INCORPORATED UNDER THE LAWS OF THE STATE OF DELAWARE
SEE REVERSE FOR CERTAIN DEFINITIONS
CUSIP 28657F 10 3
THIS CERTIFIES THAT:
SPECIMEN - NOT NEGOTIABLE
IS THE OWNER OF
FULLY PAID AND NON-ASSESSABLE SHARES OF COMMON STOCK OF $0.01 PAR VALUE EACH OF
ELICIO THERAPEUTICS, INC.
transferable on the books of the Corporation by the holder thereof in person or by duly authorized attorney upon surrender of
this certificate duly endorsed or assigned. This certificate and the shares represented hereby are subject to the laws of the State of
Delaware, and to the Certificate of Incorporation and Bylaws of the Corporation, as now or hereafter amended.
This certificate is not valid until countersigned by the Transfer Agent.
WITNESS the facsimile seal of the Corporation and the facsimile signatures of its duly authorized officers.
BROADRIDGE CORPORATE ISSUER SOLUTIONS, INC.
CHIEF EXECUTIVE OFFICER & PRESIDENT
ELICIO THERAPEUTICS, INC.
The following abbreviations, when used in the inscription on the face of this certificate, shall be construed as though they were written out in full according to applicable laws or regulations:
TEN COM - as tenants in common
TEN ENT - as tenants by the entireties
JT TEN - as joint tenants with right of survivorship and not as tenants in common
UNIF GIFT MIN ACT - Custodian
under Uniform Gifts to Minors
Additional abbreviations may also be used though not in the above list.
For Value Received, hereby sell, assign and transfer unto
PLEASE INSERT SOCIAL SECURITY OR OTHER
IDENTIFYING NUMBER OF ASSIGNEE
(PLEASE PRINT OR TYPE NAME AND ADDRESS, INCLUDING ZIP CODE, OF ASSIGNEE) Shares of the stock represented by the within Certificate, and do hereby irrevocably constitute and appoint
Attorney to transfer the said stock on the books of the within named Corporation with full power of substitution in the premises.
NOTICE: THE SIGNATURE TO THIS ASSIGNMENT MUST CORRESPOND WITH THE NAME AS WRITTEN UPON THE FACE OF THE CERTIFICATE IN EVERY PARTICULAR, WITHOUT ALTERATION OR ENLARGEMENT OR ANY CHANGE WHATSOEVER.

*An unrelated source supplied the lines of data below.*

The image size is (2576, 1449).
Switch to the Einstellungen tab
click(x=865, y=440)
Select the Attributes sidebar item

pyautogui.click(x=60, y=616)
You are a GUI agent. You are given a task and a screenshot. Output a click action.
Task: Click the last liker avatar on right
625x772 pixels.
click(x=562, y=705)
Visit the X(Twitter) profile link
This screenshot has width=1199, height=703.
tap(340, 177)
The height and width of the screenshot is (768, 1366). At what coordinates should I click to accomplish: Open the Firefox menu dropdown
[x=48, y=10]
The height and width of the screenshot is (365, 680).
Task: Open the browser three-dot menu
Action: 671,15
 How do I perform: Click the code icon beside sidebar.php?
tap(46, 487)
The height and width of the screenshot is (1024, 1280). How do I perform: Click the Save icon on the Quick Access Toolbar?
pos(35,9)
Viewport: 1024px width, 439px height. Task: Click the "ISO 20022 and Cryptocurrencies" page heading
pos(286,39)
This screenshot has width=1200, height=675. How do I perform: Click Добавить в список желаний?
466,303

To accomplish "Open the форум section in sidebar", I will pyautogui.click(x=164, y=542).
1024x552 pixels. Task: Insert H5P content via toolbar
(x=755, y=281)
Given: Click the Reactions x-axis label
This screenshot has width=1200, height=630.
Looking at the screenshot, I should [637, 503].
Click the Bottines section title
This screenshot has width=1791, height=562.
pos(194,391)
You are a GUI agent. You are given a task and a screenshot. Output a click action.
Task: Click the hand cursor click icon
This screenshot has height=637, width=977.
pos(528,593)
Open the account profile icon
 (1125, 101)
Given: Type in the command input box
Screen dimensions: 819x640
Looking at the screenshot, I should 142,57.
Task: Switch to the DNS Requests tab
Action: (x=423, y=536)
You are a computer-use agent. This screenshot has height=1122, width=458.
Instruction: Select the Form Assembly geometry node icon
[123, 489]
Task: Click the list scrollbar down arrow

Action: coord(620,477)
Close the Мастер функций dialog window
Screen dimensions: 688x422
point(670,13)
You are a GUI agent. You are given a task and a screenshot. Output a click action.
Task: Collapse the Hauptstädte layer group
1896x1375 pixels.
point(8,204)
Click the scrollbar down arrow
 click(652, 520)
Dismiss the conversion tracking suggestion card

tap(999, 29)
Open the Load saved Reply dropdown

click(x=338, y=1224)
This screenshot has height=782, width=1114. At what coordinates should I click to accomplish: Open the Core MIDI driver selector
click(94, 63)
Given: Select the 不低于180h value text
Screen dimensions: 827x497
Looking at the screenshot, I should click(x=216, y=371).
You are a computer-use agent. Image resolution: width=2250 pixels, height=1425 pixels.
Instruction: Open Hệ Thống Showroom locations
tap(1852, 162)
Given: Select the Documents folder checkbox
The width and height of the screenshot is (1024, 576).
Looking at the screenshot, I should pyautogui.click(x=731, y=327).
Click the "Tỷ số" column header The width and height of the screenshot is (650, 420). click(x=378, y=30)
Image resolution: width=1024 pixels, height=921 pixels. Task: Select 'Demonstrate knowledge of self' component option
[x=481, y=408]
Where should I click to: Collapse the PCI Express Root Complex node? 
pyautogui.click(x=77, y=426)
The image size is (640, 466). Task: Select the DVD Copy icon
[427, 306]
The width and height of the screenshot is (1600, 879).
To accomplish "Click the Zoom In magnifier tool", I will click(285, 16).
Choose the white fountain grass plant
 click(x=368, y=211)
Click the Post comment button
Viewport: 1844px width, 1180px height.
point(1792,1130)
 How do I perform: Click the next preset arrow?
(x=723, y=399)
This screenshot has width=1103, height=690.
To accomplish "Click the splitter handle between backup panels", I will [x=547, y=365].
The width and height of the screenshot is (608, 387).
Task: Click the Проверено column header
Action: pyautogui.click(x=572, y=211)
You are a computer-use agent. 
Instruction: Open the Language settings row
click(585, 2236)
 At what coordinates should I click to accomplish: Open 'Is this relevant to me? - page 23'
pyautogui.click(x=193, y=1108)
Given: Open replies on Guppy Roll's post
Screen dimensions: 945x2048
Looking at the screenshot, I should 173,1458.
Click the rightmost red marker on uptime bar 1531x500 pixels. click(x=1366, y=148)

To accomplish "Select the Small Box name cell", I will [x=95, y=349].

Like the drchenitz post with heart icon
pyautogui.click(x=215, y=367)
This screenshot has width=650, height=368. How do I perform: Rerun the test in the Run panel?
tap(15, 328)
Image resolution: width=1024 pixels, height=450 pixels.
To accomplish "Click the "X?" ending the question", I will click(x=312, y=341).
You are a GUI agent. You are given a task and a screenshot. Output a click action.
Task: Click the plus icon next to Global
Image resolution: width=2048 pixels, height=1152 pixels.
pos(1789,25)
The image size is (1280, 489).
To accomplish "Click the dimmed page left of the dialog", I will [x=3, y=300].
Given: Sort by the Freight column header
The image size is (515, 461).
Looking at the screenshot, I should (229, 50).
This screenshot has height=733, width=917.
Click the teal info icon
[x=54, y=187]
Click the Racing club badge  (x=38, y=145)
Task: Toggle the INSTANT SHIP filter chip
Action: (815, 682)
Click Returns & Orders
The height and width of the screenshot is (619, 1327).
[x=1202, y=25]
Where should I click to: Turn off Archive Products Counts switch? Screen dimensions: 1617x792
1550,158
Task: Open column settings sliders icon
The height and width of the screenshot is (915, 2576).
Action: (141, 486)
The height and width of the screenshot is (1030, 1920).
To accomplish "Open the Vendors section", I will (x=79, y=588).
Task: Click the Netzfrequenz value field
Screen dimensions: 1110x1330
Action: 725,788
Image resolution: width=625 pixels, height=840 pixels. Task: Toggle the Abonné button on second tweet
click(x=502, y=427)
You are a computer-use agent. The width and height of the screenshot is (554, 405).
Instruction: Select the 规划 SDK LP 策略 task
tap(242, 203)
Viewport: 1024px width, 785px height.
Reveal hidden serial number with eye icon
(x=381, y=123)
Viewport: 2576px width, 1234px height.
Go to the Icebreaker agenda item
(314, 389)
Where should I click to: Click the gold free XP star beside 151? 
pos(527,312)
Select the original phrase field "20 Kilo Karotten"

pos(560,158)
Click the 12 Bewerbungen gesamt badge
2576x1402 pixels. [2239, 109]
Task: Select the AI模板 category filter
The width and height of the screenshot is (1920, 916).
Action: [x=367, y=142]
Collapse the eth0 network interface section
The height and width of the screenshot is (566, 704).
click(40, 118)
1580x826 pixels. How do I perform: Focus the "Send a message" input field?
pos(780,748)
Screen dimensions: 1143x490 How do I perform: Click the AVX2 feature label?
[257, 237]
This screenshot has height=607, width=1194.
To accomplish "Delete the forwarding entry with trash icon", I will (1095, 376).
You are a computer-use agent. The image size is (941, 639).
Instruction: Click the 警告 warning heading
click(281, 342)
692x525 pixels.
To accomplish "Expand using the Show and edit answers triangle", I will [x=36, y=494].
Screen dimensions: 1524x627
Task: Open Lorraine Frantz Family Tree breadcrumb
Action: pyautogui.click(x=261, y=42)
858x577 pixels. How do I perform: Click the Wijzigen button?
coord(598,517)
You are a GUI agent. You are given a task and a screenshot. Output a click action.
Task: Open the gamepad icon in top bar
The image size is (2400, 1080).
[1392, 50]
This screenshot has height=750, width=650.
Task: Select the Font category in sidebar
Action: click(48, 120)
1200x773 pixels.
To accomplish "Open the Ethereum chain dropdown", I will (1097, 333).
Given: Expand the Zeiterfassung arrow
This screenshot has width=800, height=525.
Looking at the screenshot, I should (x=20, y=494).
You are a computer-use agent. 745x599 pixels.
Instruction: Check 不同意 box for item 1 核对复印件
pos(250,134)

The Signature(s) must be guaranteed by an eligible guarantor institution (Banks, Stockbrokers, Savings and Loan Associations and Credit Unions with membership in an approved Signature Guarantee Medallion Program), pursuant to SEC Rule 17Ad-15.
THE CORPORATION WILL FURNISH TO ANY STOCKHOLDER, UPON REQUEST AND WITHOUT CHARGE, A FULL STATEMENT OF THE DESIGNATIONS, RELATIVE RIGHTS, PREFERENCES AND LIMITATIONS OF THE SHARES OF EACH CLASS AND SERIES AUTHORIZED TO BE ISSUED, SO FAR AS THE SAME HAVE BEEN DETERMINED, AND OF THE AUTHORITY, IF ANY, OF THE BOARD TO DIVIDE THE SHARES INTO CLASSES OR SERIES AND TO DETERMINE AND CHANGE THE RELATIVE RIGHTS, PREFERENCES AND LIMITATIONS OF ANY CLASS OR SERIES. SUCH REQUEST MAY BE MADE TO THE SECRETARY OF THE CORPORATION OR TO THE TRANSFER AGENT NAMED ON THIS CERTIFICATE.